İşverenin açtığı davaların çoğunluğunu ise çalışanlara verilen ancak işten çıkma sonrası teslim edilmeyen ödenek ve ekipmanların geri verilmemesi davaları oluşturuyor.

İşçi Haklarını Alamıyor?

Çalışan her birey gününün büyük kısmını iş yerinde geçirmekte. Doğal olarak iş stresine iş yerinde her an dahil olmakta. Bununla birlikte doğan ya da bundan tamamen bağımsız olarak bir çok sorun da iş hayatıyla beraberinde gelmekte. Bunaltan fazla mesailer, ücretini alamadığınız çalışma dönemleri, yıllık izin ücret hesaplaması, ... gibi bir çok neden size yasal haklar doğurabilir. İçeride yaşadığınız sebepli ya da sebepsiz işten ayrılma kararırınız bile başınıza bela açabilir. Çünkü iyi senaryoda istifa dilekçesi verilir. İhbar süresi beklenir ve şanslıysanız gecikmesiz olarak alacağınız ödeme hesabınıza yatar. Peki ya senaryo böyle değilse?
Hakkınızda işten çıkarılma kararı verildiyse, ihbar sürenizi kullanma hakkınız ya da bu süredeki iş arama izniniz sabota edildiyse, almanız gereken kıdem tazminatını alamıyorsanız, hepsinden daha önemlisi yasal haklarınızdan haberdar değilseniz? Hemen herkes ya böyle sorunlar yaşamış ya da etrafından bu sorunları aşmaya çalışan birilerini mutlaka duymuştur. İş hukuku bir iş ilişkisinde olan herkesin uyması zorunlu kurallardır. Yasal haklar hizmet akdiyle başlar ve yasal çerçeveye uygun şekilde taraflar iş anlaşmalarını sonlandırana kadar iş hukukuna dahil tüm kuralların bağlayıcılığı geçerli olur. Yani her çalışanın iş yerinde yaşadığı birçok soruna karşılık yasal hakları mevcuttur.

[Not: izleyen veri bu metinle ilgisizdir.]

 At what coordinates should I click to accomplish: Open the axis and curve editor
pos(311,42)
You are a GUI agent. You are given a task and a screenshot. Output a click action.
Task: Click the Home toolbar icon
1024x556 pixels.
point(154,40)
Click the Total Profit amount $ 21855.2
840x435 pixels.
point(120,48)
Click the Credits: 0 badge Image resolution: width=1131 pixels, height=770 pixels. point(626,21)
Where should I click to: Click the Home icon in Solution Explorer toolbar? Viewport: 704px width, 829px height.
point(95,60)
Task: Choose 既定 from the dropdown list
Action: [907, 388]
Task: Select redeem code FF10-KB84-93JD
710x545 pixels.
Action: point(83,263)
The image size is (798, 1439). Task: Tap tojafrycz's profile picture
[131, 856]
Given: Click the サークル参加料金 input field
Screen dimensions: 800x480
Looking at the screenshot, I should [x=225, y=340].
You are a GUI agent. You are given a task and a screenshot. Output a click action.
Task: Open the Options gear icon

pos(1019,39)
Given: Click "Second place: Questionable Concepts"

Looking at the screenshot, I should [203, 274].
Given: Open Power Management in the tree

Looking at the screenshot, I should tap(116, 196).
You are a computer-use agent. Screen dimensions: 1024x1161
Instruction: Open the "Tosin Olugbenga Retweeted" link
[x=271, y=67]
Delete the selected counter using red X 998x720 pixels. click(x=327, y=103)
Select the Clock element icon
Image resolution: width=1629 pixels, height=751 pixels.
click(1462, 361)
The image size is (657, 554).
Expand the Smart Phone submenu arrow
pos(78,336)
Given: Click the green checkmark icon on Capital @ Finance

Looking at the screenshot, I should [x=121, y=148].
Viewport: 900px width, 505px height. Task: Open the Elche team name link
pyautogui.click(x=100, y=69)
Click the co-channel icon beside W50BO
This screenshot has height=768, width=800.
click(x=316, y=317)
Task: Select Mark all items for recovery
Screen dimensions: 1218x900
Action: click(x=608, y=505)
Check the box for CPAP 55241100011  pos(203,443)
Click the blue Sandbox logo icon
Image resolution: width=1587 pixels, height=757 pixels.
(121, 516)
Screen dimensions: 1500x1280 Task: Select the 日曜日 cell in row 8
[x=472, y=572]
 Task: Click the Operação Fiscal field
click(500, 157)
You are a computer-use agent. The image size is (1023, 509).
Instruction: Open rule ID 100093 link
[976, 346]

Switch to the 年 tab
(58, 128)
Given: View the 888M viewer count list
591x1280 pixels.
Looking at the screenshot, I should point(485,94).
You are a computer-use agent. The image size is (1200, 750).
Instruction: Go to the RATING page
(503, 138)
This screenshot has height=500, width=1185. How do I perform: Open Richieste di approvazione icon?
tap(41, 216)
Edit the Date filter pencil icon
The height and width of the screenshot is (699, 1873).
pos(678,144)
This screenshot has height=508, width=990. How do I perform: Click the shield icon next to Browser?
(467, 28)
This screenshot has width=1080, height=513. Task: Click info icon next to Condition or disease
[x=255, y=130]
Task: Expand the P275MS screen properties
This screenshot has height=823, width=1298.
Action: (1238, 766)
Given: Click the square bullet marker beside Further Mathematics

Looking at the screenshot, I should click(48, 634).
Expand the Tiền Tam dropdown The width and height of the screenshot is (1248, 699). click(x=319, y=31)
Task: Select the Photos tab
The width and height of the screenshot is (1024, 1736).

İşçi Hakları Nedir Bilinmiyor?

İşyerinden ayrılan işçiler ne gibi tazminat hakları var, araştırmalıdır. Ayrıca ücret, ikramiye ve prim gibi ücret ve ücret benzeri alacaklarının ödenmemesi durumunda işçi bu alacaklarının ödenmesi için işyerinin bağlı olduğu yerin Çalışma ve Sosyal Güvenlik Bakanlığı'nın ilgili bölge müdürlüğüne dilekçe ile başvurabilirler yada iş mahkemesine dava açabilir
İşçi Alacak davaları ve tazminat davalarını davalının kendi takip edeceği gibi kendisinin Avukata vekalet vermesi ile de takip edebilir. İş davalarında Davanın İş hukuku Avukatı ile takip edilmesinin her zaman faydası ve önemi büyüktür. Çünkü açılan davalarda alınacak hakların hangilerinin ne şekilde talep edileceği, mahkemenin ara kararlarında vermiş olduğu sürelerin takip edilmesi hak kaybını önlenmesinde önemlidir. Ayrıca İşçinin hak ettiği alacak kalemleri ve Tazminat miktarının artmasında da etkisi yüksek olacaktır. Yanlış açılan ve yanlış talep edilen tazminat miktarlardan dolayı davanın ret edilmesi, veya tazminat miktarının düşmesinden dolayı karşı davacı avukatı avukatlık ücretine hak kazanmış olacaktır.
Boşanma Davalarındaki Artış Toplumu Korkutuyor
Türkiye'de boşanma oranlarının artmasının, beş temel sebebi göze çarpıyor. Bunlar, Kadınların eğitim seviyesinin artması ve buna bağlı olarak ekonomik özgürlüklerine kavuşmaları, Toplumda boşanmış kadına karşı olan bakış açısının eskiye oranla yumuşaması, Menfaat uğruna yapılan evliliklerin miyadını doldurması, Çiftlerin çocuk sahibi olmayı ötelemeleri, Evliliğin çocuk sahibi olmak için bazılarınca araç olarak görülmeye başlamasıdır. Kadınlarda eğitim seviyesinin artmasıyla, meslek sahibi olan, çalışıp kendi ayakları üzerinde durabilen ve daha bilinçli kadın sayısı da doğal olarak artmıştır.
Ekonomik özgürlüğüne kavuşan kadınlar, erkek eline bakmak zorunda olmadıklarını bildiklerinden, kocalarından gördükleri baskı, şiddet gibi kötü muamelelere de haklı olarak eskisine oranla daha az katlanır olmuşlardır. Şiddet bir yana dursun, en ufak tartışmalar dahi, tahammülsüzlük nedeniyle, bağımlılık baskısı olmayınca, boşanma gerekçesi olarak görülmeye başlanmıştır.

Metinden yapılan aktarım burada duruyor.